The Kampfgruppe gegen Unmenschlichkeit (KgU) (German for "Combat Group against Inhumanity") was a German anti-communist resistance group based in West Berlin. It was founded in 1948 by Rainer Hildebrandt, Günther Birkenfeld and Ernst Benda, and existed until 1959. Hildebrandt would later establish the Checkpoint Charlie Museum. It has been described as a terrorist group.

History
The KgU received significant financial support from several Western intelligence agencies as well as the government of West Germany and the Ford Foundation. The US Army's Counterintelligence Corps (CIC) provided funding from the group's creation in the late 1940s. By the early 1950s, the Central Intelligence Agency (CIA) gradually replaced the CIC as the KgU's most prominent American backer. According to CIA documents, the KgU ran approximately 500 agents in East Germany in the early 1950s, which, according to historian Enrico Heitzer, put it on par with the Gehlen Organization, the predecessor to the West German intelligence service Bundesnachrichtendienst.

The KgU's activities included sabotage, arson and poison attacks as well as aggressive economic warfare, such as Operation Osterhase ("Easter Bunny"), in which the group sent 150,000 fake letters to East German stores, ordering drastic price cuts in order to cause a run on already scarce consumer goods. Other activities included collecting data on individuals imprisoned in East Germany and passing it on to their relatives, as well as collecting names of informers to the East German government and passing it on to RIAS, which would then broadcast so-called "snitch reports" in order to silence informers and discourage others from engaging in similar activities. It also printed and distributed a satirical magazine, Tarantel, in East Germany.

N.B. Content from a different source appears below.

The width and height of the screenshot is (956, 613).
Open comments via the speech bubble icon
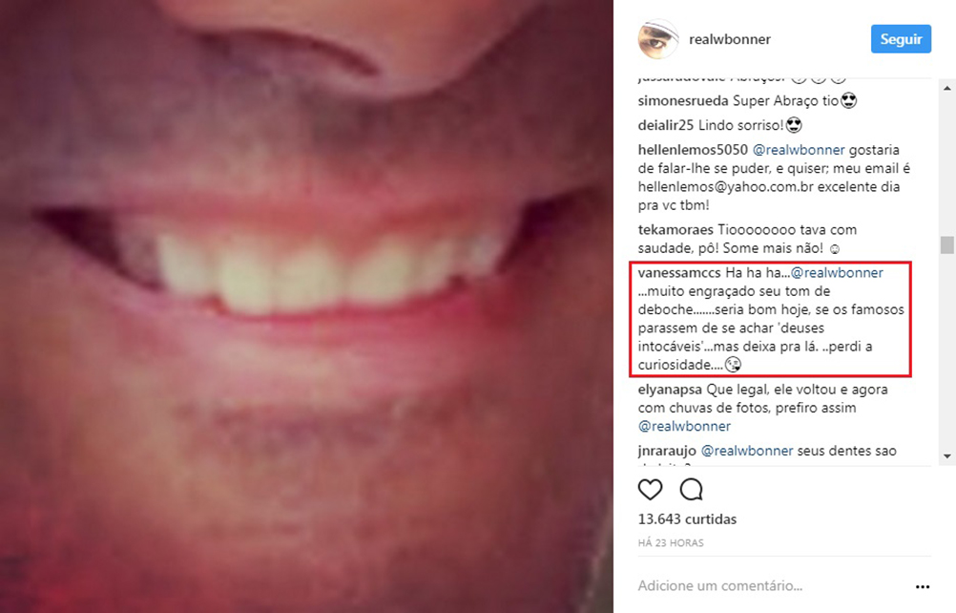click(692, 489)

The KgU also aided the CIA in building up a so-called stay-behind network to be used in the event of a hypothetical Soviet invasion. Infiltration of the KgU by Stasi operatives and the arrest of several of its agents in East Germany eventually caused the group to dissolve in 1959, with many of its records going to the CIA.

Although some KgU members, such as Rainer Hildebrandt and Ernst Tillich, had served time in prison during the Third Reich for anti-Nazi activities, as historian Enrico Heitzer points out, the group also used numerous activists with a Nazi past, many of whom hadn't changed their political views.

The KgU has been infiltrated by Stasi informants when the organization was still active.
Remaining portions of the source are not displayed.